Обсуждение: Have the planner convert COUNT(1) / COUNT(not_null_col) to COUNT(*)
Since e2debb643, we've had the ability to determine if a column is NULLable as early as during constant folding. This seems like a good time to consider converting COUNT(not_null_col) into COUNT(*), which is faster and may result in far fewer columns being deformed from the tuple. To make this work, I invented "SupportRequestSimplifyAggref", which is similar to the existing SupportRequestSimplify, which is for FuncExprs. Aggregates use Aggrefs, so we need something else. It's easy to see that count(*) is faster. Here's a quick test in an unpatched master: create table t (a int, b int, c int, d int, e int, f int, g int, h int not null); insert into t (h) select 1 from generate_Series(1,1000000); vacuum freeze t; master: select count(h) from t; Time: 16.442 ms Time: 16.255 ms Time: 16.322 ms master: select count(*) from t; Time: 12.203 ms Time: 11.402 ms Time: 12.054 ms (+37%) With the patch applied, both queries will perform the same. It may be possible to apply transformations to other aggregate functions too, but I don't want to discuss that here. I mostly want to determine if the infrastructure is ok and do the count(*) one because it seems like the most likely one to be useful. One thing I wasn't too sure about was if we should make it possible for the support function to return something that's not an Aggref. In theory, something like COUNT(NULL) could just return '0'::bigint. While that does seem an optimisation that wouldn't be applied very often, I have opted to leave it so that such an optimisation *could* be done by the support function. I also happen to test that that doesn't entirely break the query, as ordinarily it would if we didn't have Query.hasAggs (It's not too dissimilar to removing unused columns from a subquery) Should we do this? David
Вложения
It may be possible to apply transformations to other aggregate
functions too, but I don't want to discuss that here. I mostly want to
determine if the infrastructure is ok and do the count(*) one because
it seems like the most likely one to be useful.

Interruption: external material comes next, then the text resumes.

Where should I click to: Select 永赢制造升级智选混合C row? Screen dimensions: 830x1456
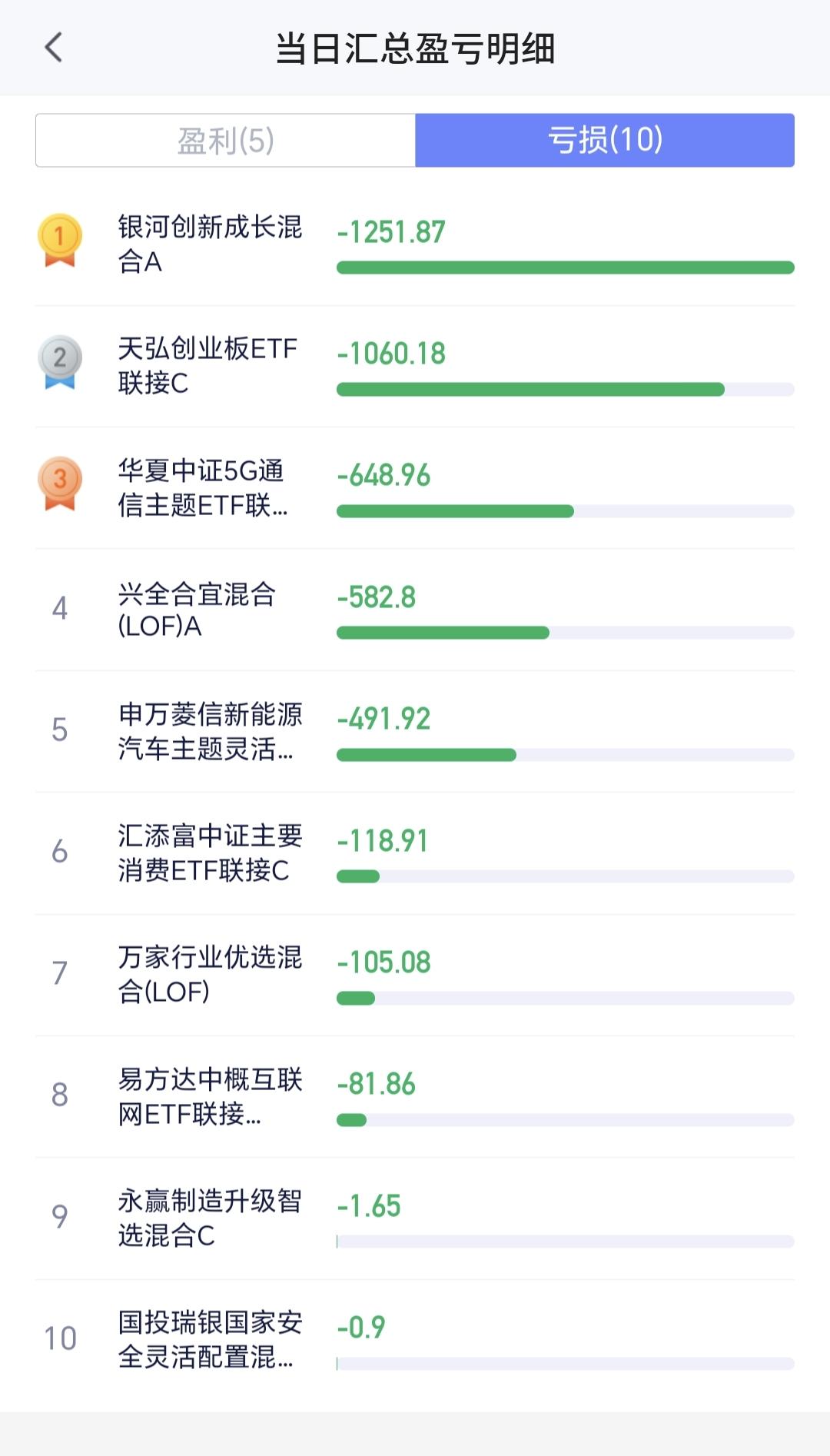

One thing I wasn't too sure about was if we should make it possible
for the support function to return something that's not an Aggref. In
theory, something like COUNT(NULL) could just return '0'::bigint.
While that does seem an optimisation that wouldn't be applied very
often, I have opted to leave it so that such an optimisation *could*
be done by the support function. I also happen to test that that
doesn't entirely break the query, as ordinarily it would if we didn't
have Query.hasAggs (It's not too dissimilar to removing unused columns
from a subquery)
Should we do this?
David
+1
Automatic query improvements are a Good Thing. We're never going to educate everyone that COUNT(1) is an anti-pattern, so it's easier to make it not an anti-pattern.

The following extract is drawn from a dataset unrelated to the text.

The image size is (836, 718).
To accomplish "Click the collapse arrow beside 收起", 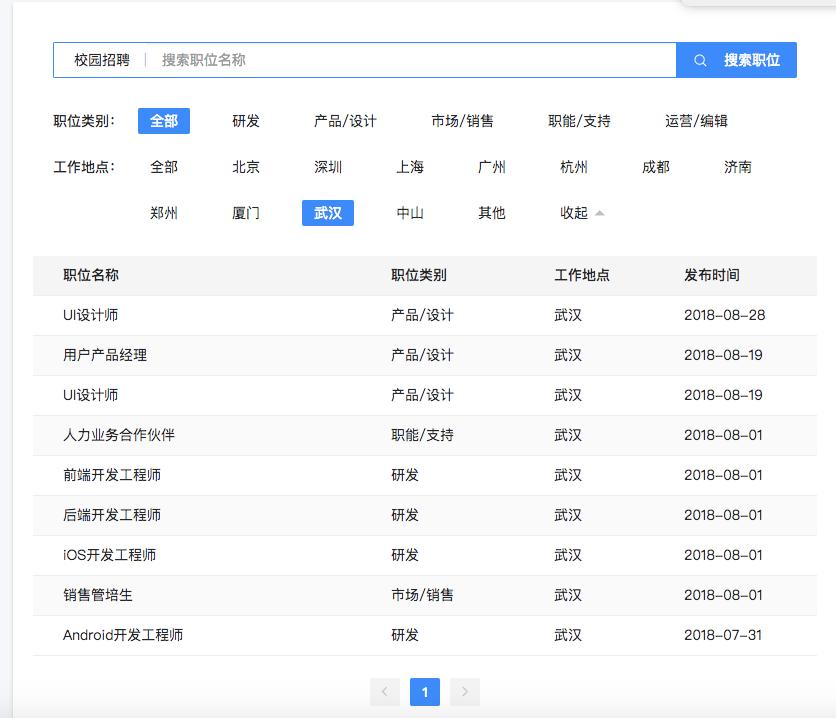I will (601, 212).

I'm in favor of the COUNT(NULL) optimization as well, as one of my favorite programming tropes is "There is nothing faster than nothing".
The check seems lightweight enough to me. Applies clean and tests pass. Test coverage seems to cover all the cases.
On Thu, 30 Oct 2025 at 16:40, Corey Huinker <corey.huinker@gmail.com> wrote: > I'm in favor of the COUNT(NULL) optimization as well, as one of my favorite programming tropes is "There is nothing fasterthan nothing". I think it would be much more interesting to do that if it could be detected in cases like: SELECT COUNT(col) FROM table WHERE col IS NULL; which might be a more realistic thing if the query without the WHERE clause was part of a VIEW. However, we don't currently have any infrastructure to detect when a column *is* NULL. There's only the opposite with expr_is_nonnullable() or var_is_nonnullable(). This does make me wonder if constant-folding is too early to do this transformation, as it currently happens before add_base_clause_to_rel() therefore we can't really transform cases such as: SELECT count(nullable_col) FROM t WHERE nullable_col IS NOT NULL; There might be a better spot in planning to do this at a point after add_base_clause_to_rel() is called. It just has to happen before the search for Aggrefs with the same aggtransfn in preprocess_aggref() as it's too late to swap aggregate functions around when they've already been grouped together with other aggs that can share the same transition state. I'm just subtly aware about Tom's complaints with the restriction_is_always_true() code as he thought it should go into the constant folding code, where it mostly now is, per Richard's work to put it there. > The check seems lightweight enough to me. Applies clean and tests pass. Test coverage seems to cover all the cases. Thanks for having a look and testing. I've attached a very slightly revised version of the patch. I became aware of a function named get_func_support(), which can be used rather than fetching the pg_proc tuple from SysCache, which I was doing in v1. No other changes. David
Вложения
which might be a more realistic thing if the query without the WHERE
clause was part of a VIEW. However, we don't currently have any
infrastructure to detect when a column *is* NULL. There's only the
opposite with expr_is_nonnullable() or var_is_nonnullable().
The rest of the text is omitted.